Tesla Expands In-House AI Chip Design to South Korea

Tesla is expanding its AI chip design team to South Korea, actively recruiting local engineers. The move supports the company's push for a fully end-to-end neural network approach for its Full Self-Driving (FSD) system. This expansion signals a deeper commitment to in-house silicon development and vertical integration for its autonomous systems.

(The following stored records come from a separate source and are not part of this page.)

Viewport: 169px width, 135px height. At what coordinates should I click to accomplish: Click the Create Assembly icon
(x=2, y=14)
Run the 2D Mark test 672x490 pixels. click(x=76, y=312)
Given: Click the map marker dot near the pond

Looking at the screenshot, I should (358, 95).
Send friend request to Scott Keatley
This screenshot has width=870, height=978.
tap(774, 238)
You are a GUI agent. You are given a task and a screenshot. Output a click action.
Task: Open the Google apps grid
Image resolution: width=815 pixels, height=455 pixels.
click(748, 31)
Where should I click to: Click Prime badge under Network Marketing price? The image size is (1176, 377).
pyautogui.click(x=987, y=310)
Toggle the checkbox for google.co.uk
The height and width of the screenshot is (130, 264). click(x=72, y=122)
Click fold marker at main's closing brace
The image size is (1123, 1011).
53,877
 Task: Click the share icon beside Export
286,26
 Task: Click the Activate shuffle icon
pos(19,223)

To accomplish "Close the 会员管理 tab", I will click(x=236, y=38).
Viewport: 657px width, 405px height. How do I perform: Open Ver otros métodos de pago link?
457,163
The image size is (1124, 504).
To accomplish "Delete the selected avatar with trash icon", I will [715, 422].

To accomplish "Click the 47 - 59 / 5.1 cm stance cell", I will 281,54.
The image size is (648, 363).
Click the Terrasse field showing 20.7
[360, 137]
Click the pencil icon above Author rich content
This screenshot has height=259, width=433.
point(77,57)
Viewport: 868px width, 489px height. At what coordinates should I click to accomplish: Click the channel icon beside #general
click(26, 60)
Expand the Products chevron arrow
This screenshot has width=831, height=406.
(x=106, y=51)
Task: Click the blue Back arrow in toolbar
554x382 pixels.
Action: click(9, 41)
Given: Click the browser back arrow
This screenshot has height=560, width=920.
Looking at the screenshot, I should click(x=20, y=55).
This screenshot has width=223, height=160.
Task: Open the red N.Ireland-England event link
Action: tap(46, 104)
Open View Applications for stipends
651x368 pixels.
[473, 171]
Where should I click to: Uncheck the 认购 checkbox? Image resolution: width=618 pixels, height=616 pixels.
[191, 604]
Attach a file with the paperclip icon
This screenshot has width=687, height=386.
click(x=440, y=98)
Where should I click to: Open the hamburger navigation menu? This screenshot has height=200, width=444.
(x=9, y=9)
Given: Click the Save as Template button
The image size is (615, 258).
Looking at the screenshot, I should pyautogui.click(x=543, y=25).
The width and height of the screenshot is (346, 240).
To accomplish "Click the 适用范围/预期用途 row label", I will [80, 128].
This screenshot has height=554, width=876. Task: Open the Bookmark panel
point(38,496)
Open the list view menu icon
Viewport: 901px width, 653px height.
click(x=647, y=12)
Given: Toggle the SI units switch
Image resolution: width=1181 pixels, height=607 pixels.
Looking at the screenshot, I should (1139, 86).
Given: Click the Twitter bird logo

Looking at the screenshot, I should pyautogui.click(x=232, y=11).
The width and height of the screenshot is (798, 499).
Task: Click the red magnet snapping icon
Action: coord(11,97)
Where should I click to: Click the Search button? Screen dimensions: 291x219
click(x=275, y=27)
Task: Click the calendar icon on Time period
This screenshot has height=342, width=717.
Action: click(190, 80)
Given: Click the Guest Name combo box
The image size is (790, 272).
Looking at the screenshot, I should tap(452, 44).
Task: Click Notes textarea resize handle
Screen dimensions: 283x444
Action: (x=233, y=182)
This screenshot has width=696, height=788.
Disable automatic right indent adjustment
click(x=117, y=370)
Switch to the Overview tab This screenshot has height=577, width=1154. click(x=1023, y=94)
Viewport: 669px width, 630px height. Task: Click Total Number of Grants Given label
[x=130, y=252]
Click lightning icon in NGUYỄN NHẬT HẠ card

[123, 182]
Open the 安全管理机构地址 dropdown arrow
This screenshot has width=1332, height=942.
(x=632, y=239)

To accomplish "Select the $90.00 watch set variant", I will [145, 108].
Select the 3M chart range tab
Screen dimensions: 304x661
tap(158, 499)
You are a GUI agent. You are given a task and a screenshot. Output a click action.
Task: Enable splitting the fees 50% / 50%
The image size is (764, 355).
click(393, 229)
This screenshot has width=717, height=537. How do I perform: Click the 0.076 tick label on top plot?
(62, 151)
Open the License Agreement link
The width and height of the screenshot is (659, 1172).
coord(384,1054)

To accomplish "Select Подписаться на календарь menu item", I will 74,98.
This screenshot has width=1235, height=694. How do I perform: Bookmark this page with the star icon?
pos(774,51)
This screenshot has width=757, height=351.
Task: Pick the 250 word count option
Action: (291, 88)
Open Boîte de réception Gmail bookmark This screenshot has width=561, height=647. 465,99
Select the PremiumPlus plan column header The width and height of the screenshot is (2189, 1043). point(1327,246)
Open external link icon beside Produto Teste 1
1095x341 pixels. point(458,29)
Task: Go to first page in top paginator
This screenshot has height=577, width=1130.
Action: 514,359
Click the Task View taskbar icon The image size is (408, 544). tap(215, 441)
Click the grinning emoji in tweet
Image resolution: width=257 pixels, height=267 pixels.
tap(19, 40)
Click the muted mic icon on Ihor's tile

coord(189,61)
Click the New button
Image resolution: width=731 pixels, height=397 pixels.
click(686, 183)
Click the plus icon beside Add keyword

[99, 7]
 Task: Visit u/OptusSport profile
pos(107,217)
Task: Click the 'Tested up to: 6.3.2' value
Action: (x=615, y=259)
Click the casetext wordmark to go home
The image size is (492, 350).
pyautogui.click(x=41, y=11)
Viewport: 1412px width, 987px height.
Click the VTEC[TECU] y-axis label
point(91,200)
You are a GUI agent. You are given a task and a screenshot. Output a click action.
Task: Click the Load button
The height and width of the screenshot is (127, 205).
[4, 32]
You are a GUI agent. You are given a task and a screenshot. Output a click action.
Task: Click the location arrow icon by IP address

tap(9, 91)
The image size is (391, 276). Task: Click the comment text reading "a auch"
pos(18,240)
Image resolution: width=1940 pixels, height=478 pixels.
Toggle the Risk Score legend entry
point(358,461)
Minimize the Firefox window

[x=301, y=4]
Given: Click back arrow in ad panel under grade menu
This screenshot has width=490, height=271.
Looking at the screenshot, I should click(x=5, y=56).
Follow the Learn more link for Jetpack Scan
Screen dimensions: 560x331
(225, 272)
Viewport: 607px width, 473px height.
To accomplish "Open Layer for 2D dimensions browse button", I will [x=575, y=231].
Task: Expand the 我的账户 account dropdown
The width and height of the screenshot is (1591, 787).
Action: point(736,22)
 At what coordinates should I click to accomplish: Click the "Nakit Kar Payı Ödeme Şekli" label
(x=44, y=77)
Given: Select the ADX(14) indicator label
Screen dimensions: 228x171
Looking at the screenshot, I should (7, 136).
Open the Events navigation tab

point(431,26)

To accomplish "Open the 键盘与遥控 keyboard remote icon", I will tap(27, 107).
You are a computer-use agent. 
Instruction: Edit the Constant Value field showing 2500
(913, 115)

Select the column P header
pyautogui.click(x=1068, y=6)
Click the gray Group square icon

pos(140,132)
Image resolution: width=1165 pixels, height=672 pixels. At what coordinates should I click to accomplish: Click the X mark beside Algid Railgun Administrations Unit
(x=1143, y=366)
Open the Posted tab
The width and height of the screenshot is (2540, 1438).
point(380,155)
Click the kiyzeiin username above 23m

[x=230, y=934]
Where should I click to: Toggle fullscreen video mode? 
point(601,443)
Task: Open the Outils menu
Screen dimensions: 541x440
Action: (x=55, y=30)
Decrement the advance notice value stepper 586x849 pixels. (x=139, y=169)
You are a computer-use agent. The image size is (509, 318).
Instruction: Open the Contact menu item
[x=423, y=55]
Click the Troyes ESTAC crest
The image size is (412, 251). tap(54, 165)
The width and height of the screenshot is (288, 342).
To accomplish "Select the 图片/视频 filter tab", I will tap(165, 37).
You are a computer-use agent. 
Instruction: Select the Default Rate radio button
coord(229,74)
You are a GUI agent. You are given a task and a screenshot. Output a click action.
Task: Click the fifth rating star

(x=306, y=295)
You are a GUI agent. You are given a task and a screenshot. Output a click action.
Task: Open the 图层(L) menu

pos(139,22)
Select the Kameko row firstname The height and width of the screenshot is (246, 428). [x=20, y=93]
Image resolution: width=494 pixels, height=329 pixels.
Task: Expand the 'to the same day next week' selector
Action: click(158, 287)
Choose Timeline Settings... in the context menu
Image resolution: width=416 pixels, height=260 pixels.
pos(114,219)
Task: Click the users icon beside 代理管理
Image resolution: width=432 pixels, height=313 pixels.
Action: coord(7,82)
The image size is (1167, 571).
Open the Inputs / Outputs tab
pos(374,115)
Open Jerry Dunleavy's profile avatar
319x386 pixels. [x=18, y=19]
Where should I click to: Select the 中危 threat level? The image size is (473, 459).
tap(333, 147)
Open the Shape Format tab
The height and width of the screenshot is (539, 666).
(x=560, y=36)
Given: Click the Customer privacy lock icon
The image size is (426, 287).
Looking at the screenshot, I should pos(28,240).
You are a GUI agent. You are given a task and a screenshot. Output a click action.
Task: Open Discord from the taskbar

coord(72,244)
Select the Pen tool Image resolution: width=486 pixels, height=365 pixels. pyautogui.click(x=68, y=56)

- Tesla's vertical integration for autonomous driving began after its initial reliance on Mobileye for the HW1.0 platform and NVIDIA for HW2.0; the company shifted to fully in-house designed chips with HW3.0 in 2019 to gain comprehensive control over the entire system. This strategy now encompasses roughly 80% of its production value chain, a significantly higher portion than the approximate 55% for legacy automakers. - The in-house chip design initiative was spearheaded by microprocessor engineer Jim Keller, who joined Tesla in 2016 as Vice President of Autopilot Hardware Engineering. Keller, known for his influential work on the AMD K8 and Apple A4/A5 processors, led the development of Tesla's first custom chip before departing in 2018. - Beyond the in-vehicle inference chips, Tesla developed its "Dojo" supercomputer for training neural networks, utilizing its custom D1 chip. Manufactured by TSMC on a 7nm process, the D1 chip features 50 billion transistors and is designed to process the massive video data sets collected from Tesla's fleet for FSD model training. - In a strategic shift in August 2025, Tesla announced it was streamlining its chip development to focus on a unified architecture for both training and inference, rather than separate designs like Dojo. This led to the development of the upcoming AI5 and AI6 chips, which aim to provide optimal performance-per-watt for inference tasks. - South Korea faces a projected shortfall of 50,000 to 56,000 semiconductor workers by 2031, a challenge exacerbated by top students increasingly choosing medical schools over engineering. Despite government initiatives, the admission withdrawal rate for top semiconductor university departments reached 179% in 2024, as many admitted students opt for medical careers instead. - The upcoming AI5 chip is expected to be produced by TSMC, with production potentially shifting to its Arizona plant, while the AI6 chip will be manufactured by Samsung in the U.S. under a $16.5 billion deal. - Tesla's FSD software has evolved significantly, with the V12 update reducing the codebase by approximately 300,000 lines by transitioning control from engineers to the neural network itself. The latest vehicles with Hardware 4 (HW4) and AMD Ryzen processors support the most advanced FSD functionalities.